**RECORDED DATA**
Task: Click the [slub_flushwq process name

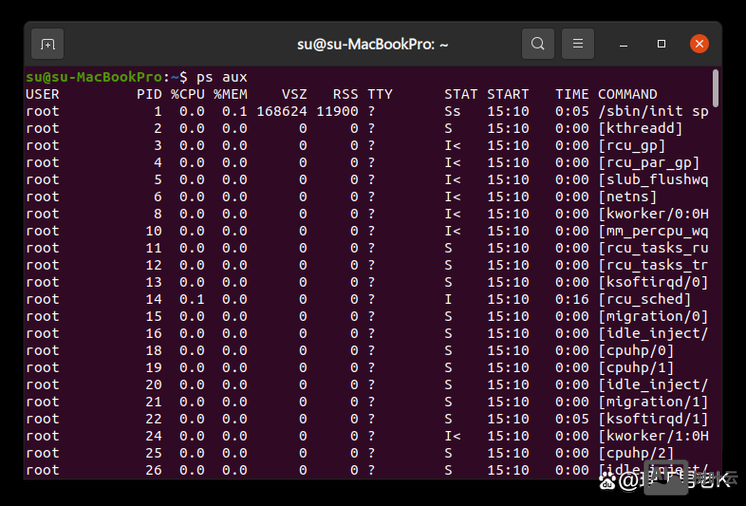Action: (x=653, y=180)
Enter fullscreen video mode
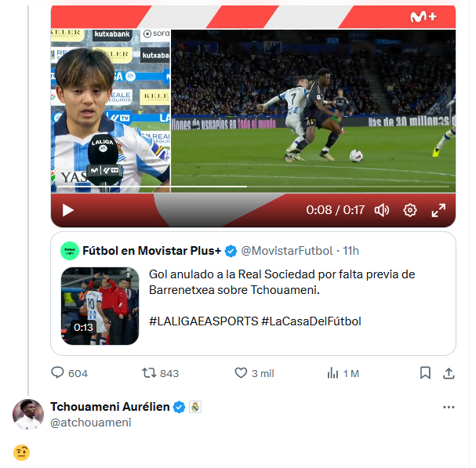 (x=438, y=210)
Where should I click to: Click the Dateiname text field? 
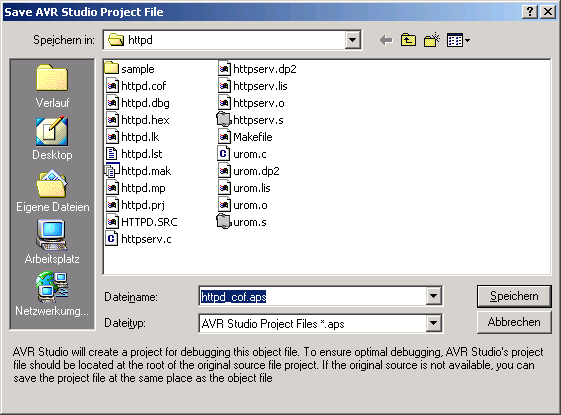click(x=313, y=296)
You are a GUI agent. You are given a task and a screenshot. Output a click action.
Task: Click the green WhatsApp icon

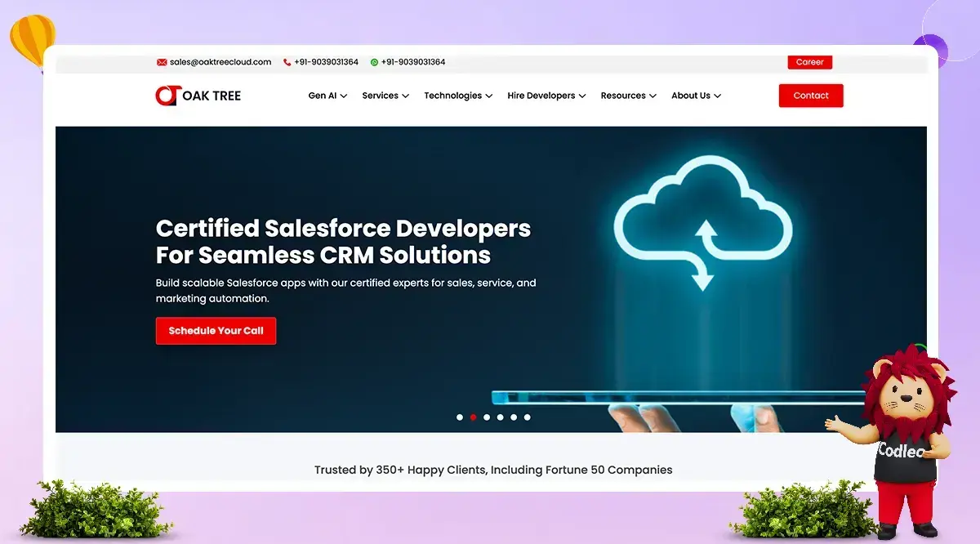click(x=374, y=62)
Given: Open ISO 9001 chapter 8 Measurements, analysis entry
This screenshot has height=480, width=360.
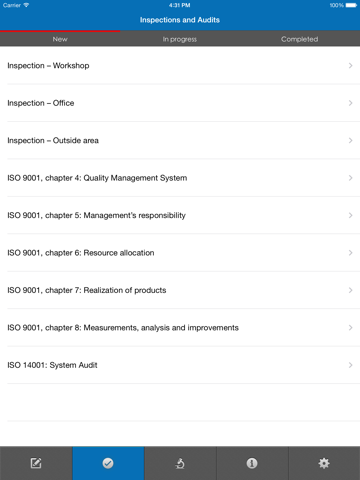Looking at the screenshot, I should click(x=180, y=328).
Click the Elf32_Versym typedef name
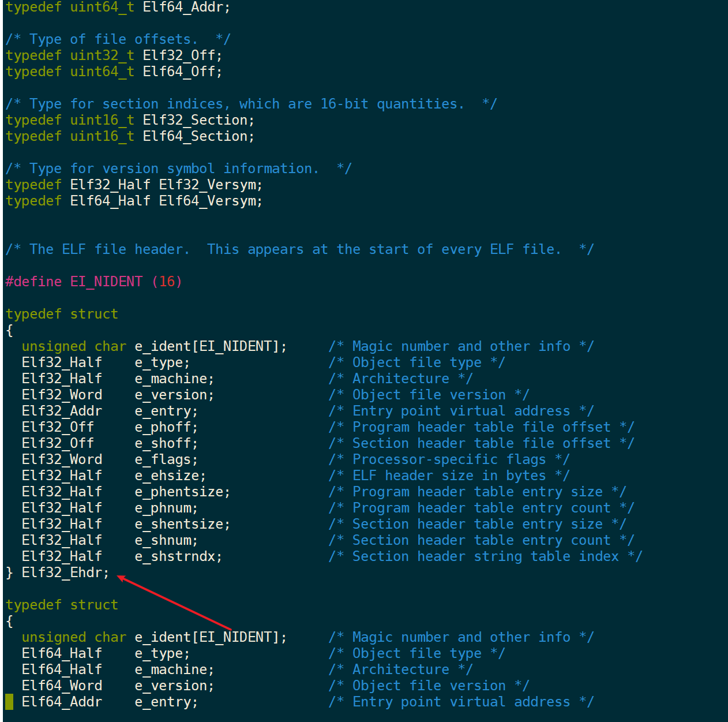This screenshot has height=722, width=728. tap(209, 185)
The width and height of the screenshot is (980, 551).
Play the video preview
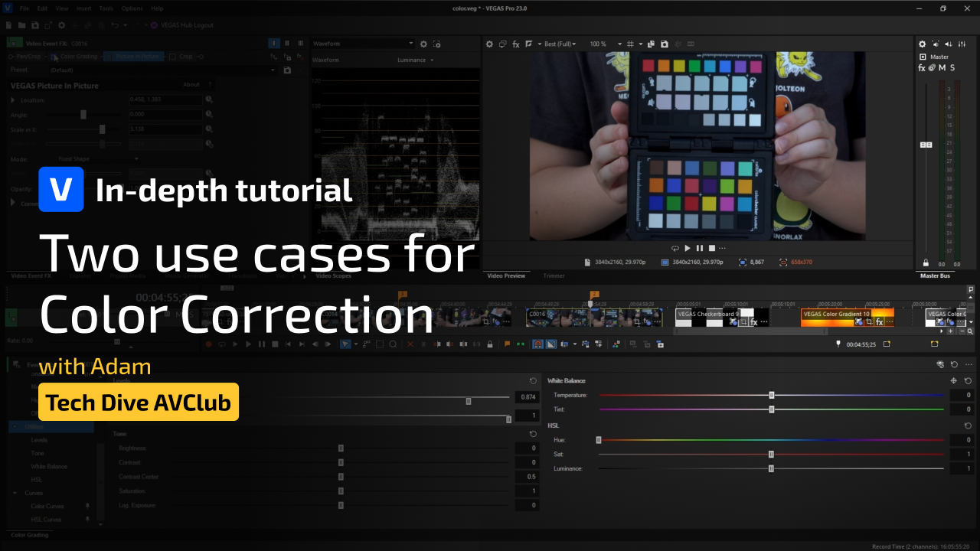[x=688, y=248]
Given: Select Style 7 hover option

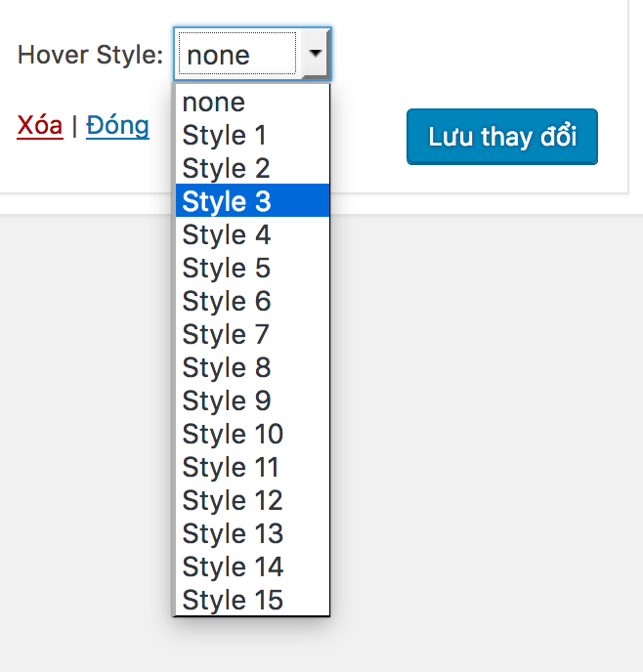Looking at the screenshot, I should pyautogui.click(x=251, y=334).
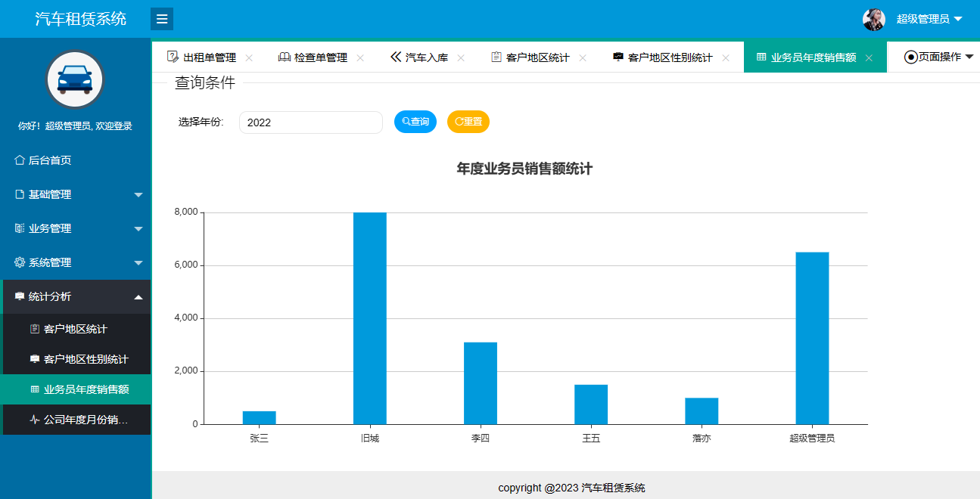This screenshot has height=499, width=980.
Task: Close the 检查单管理 tab
Action: coord(361,56)
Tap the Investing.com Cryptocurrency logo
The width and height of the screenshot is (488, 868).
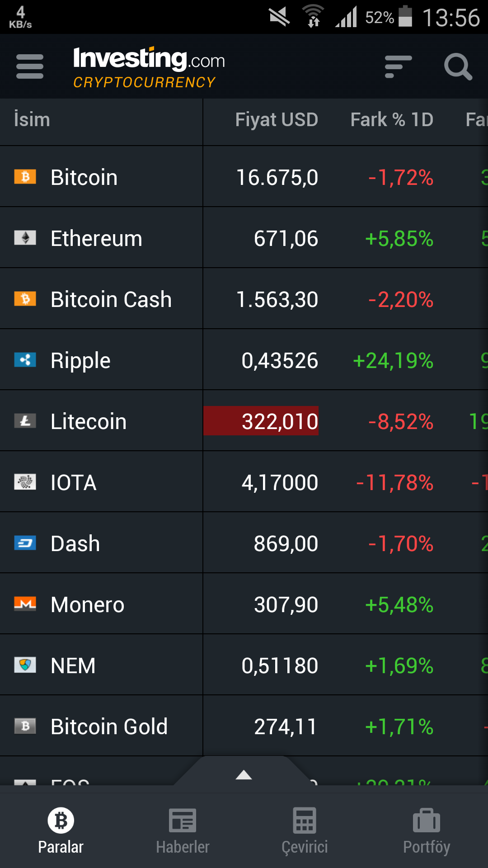point(149,67)
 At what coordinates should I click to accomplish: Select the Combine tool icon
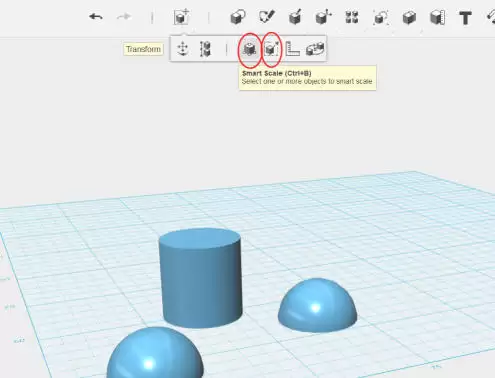[409, 18]
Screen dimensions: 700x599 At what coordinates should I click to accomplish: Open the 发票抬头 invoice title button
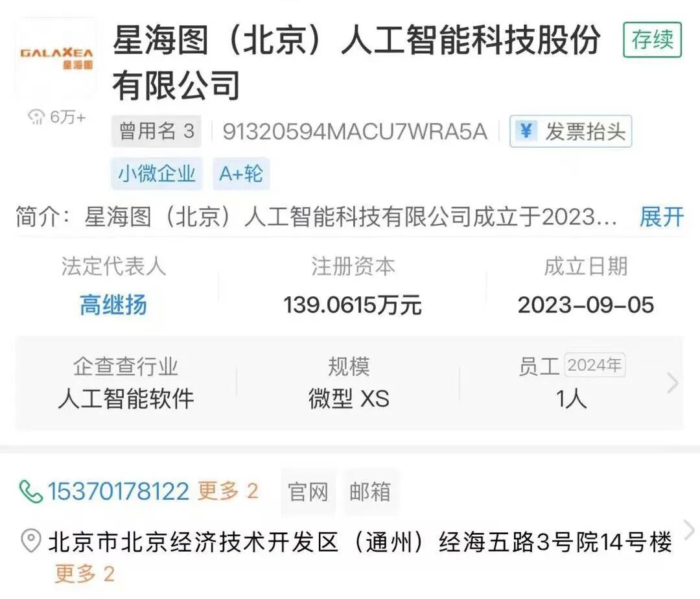click(x=570, y=131)

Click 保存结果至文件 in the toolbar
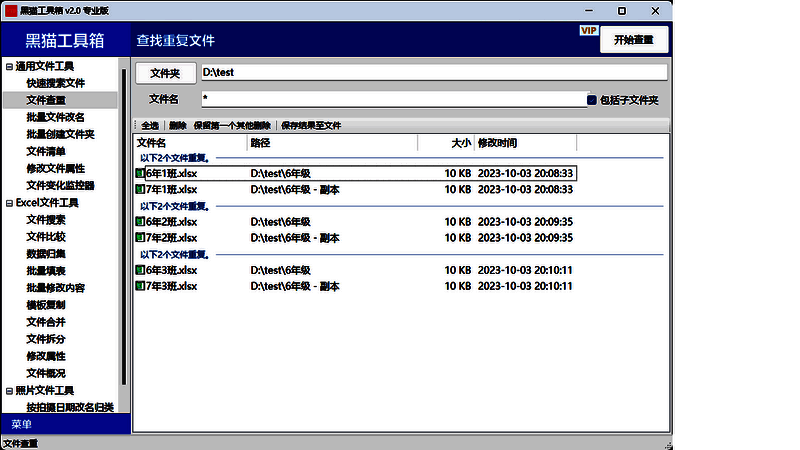click(x=311, y=126)
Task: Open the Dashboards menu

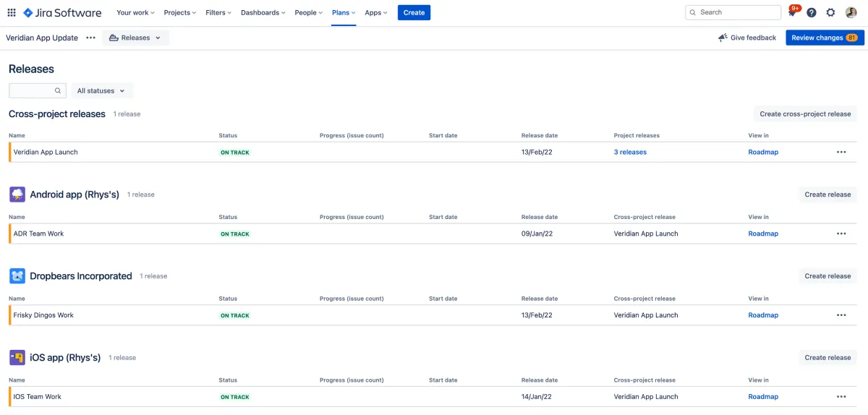Action: [x=263, y=12]
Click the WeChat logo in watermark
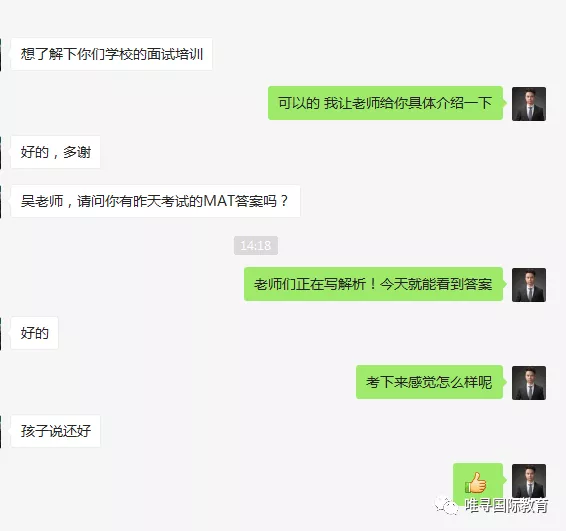The height and width of the screenshot is (531, 566). coord(446,505)
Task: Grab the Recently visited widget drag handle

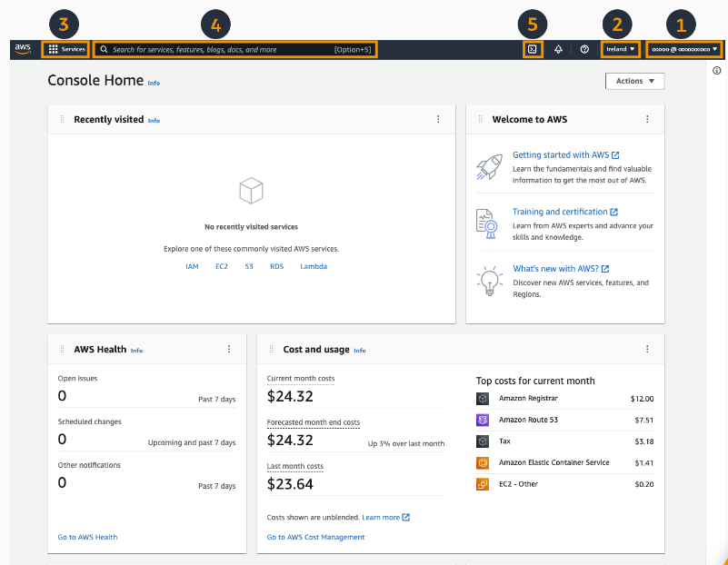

**WHAT THE TASK ASKS**
Transcribe the material exactly, leaving every picture out.

**ANSWER TO THIS PROBLEM**
Task: Click the [slub_flushwq process name

Action: (x=653, y=180)
Enter fullscreen video mode
 (x=438, y=210)
Where should I click to: Click the Dateiname text field? 
click(x=313, y=296)
You are a GUI agent. You are given a task and a screenshot. Output a click action.
Task: Click the green WhatsApp icon

click(x=374, y=62)
Given: Open ISO 9001 chapter 8 Measurements, analysis entry
This screenshot has height=480, width=360.
Looking at the screenshot, I should click(x=180, y=328).
Click the Elf32_Versym typedef name
This screenshot has height=722, width=728. tap(209, 185)
The width and height of the screenshot is (980, 551).
Play the video preview
[x=688, y=248]
Given: Select Style 7 hover option

Looking at the screenshot, I should pyautogui.click(x=251, y=334).
This screenshot has height=499, width=980.
Task: Close the 检查单管理 tab
Action: coord(361,56)
Tap the Investing.com Cryptocurrency logo
The width and height of the screenshot is (488, 868).
point(149,67)
 At what coordinates should I click to accomplish: Select the Combine tool icon
[409, 18]
Screen dimensions: 700x599 At what coordinates should I click to accomplish: Open the 发票抬头 invoice title button
click(x=570, y=131)

Click 保存结果至文件 in the toolbar
click(x=311, y=126)
Task: Open the Dashboards menu

Action: [x=263, y=12]
Click the WeChat logo in watermark
The height and width of the screenshot is (531, 566). coord(446,505)
Task: Grab the Recently visited widget drag handle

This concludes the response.